News · Google adiciona um agente, criação de ferramentas em linguagem natural e o Gemini Omni ao Flow
Google adiciona um agente, criação de ferramentas em linguagem natural e o Gemini Omni ao Flow
O Google Labs reestrutura sua suite criativa Flow em torno de edição conversacional e workflows criados pelo próprio usuário, com recursos divididos entre os planos gratuito e pago.
Três frentes distintas, não um único lançamento de recurso
A atualização do Google para o Flow reúne três modelos de interação diferentes sob um único anúncio. O Gemini Omni Flash é um modelo generativo de vídeo. O Google Flow Agent é uma camada de planejamento conversacional. O Google Flow Tools permite que os usuários criem utilitários de edição apenas descrevendo o que querem. São diferentes frontends para o mesmo projeto criativo, e o Google deixa claro que cada um segue regras de acesso distintas.

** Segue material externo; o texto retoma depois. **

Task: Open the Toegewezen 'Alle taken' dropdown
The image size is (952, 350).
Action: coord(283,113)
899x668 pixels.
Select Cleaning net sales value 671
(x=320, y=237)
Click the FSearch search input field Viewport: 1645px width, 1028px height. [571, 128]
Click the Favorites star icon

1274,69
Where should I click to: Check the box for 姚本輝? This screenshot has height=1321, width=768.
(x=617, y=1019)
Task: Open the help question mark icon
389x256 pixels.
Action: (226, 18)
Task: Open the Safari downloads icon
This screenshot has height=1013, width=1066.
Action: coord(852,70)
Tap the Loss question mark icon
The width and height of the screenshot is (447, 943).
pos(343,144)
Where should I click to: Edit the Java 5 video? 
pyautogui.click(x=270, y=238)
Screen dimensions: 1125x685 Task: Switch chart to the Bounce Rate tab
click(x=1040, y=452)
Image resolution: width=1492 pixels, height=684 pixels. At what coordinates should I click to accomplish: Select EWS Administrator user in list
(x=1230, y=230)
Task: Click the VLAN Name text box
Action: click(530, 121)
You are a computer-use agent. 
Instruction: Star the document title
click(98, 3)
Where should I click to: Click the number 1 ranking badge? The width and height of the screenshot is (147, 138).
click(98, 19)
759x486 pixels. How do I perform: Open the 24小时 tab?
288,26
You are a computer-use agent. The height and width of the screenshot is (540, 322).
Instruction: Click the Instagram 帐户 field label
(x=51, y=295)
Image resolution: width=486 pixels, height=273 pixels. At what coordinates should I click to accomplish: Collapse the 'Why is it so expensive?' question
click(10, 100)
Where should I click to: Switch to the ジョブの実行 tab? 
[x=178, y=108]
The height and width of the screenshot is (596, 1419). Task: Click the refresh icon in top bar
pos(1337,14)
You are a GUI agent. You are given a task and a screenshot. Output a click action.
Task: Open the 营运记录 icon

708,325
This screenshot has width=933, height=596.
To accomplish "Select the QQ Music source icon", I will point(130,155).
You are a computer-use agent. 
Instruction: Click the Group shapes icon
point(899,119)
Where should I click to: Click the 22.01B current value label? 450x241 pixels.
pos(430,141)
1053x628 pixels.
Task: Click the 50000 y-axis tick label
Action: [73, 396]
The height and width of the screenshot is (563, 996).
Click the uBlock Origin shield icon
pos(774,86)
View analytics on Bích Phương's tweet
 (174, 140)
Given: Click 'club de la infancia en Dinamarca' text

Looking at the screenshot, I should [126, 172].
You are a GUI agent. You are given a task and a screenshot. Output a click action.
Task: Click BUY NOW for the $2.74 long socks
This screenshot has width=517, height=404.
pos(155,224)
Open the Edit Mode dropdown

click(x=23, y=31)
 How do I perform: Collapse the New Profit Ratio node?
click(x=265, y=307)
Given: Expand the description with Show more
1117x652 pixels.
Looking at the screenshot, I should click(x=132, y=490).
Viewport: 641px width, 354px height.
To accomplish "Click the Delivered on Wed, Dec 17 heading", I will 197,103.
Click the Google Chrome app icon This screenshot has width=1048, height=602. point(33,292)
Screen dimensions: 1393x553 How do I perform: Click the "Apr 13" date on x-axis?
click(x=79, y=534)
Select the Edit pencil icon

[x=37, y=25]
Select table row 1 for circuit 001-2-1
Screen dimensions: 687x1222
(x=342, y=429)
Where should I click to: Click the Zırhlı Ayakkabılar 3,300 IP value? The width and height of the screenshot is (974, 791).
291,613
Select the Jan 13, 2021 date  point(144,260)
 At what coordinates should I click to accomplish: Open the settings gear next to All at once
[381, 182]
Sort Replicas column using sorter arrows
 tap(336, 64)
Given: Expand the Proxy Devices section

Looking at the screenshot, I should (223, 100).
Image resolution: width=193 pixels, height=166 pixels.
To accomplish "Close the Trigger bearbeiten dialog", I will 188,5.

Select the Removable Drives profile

A criação com Omni Flash e com Tools é exclusiva para assinantes do Google AI em qualquer lugar do mundo. Já o Agent, e a possibilidade de usar Tools já criadas, ficam disponíveis para todos os usuários do Flow. Essa divisão é importante: o plano gratuito ganha orquestração e consumo, enquanto o plano pago fica com o modelo generativo e os direitos de criação. O Google está traçando a linha de monetização entre usar e criar.
Omni Flash comparado ao Nano Banana
O Google descreve o Omni Flash direto por analogia: "Você pode pensar no Omni como o Nano Banana, só que para vídeo." A empresa o posiciona como um modelo capaz de "criar qualquer coisa a partir de qualquer input, começando pelo vídeo", combinando o raciocínio do Gemini com os modelos generativos de mídia do Google.
O destaque concreto aqui é a consistência de personagem — o Google afirma que "identidade e voz são preservadas em todas as cenas". Para uma ferramenta de vídeo, esse é o problema de frontend que historicamente quebrava a ilusão: o rosto ou a voz de um personagem mudando entre um plano e outro. Se o Omni Flash mantém a identidade ao longo de um ciclo de edição conversacional, o valor está no workflow de iteração, não em um clipe isolado.
Tools transforma o app em uma plataforma que os usuários expandem
O Flow Tools é a mudança mais interessante em termos de estrutura. Em vez de lançar um conjunto fixo de editores, o Google deixa os usuários descreverem um utilitário em linguagem natural — "um editor de imagem específico, um redimensionador de vídeo ou shaders personalizados" — e gerá-lo sem escrever código. As ferramentas criadas podem ser compartilhadas e remixadas por outros usuários.
O exemplo citado é uma ferramenta feita por um parceiro: o "pixelBento", de László Gaal, que aplica efeitos de pós-processamento lo-fi e glitch. Isso reformula o Flow: de um aplicativo com uma lista de recursos para um pequeno ecossistema no qual a própria base de usuários amplia o que o produto oferece. O mecanismo de remix, restrito a assinantes, é como o Google mantém esse ecossistema dentro do plano pago enquanto deixa todo mundo consumir o que ele gera.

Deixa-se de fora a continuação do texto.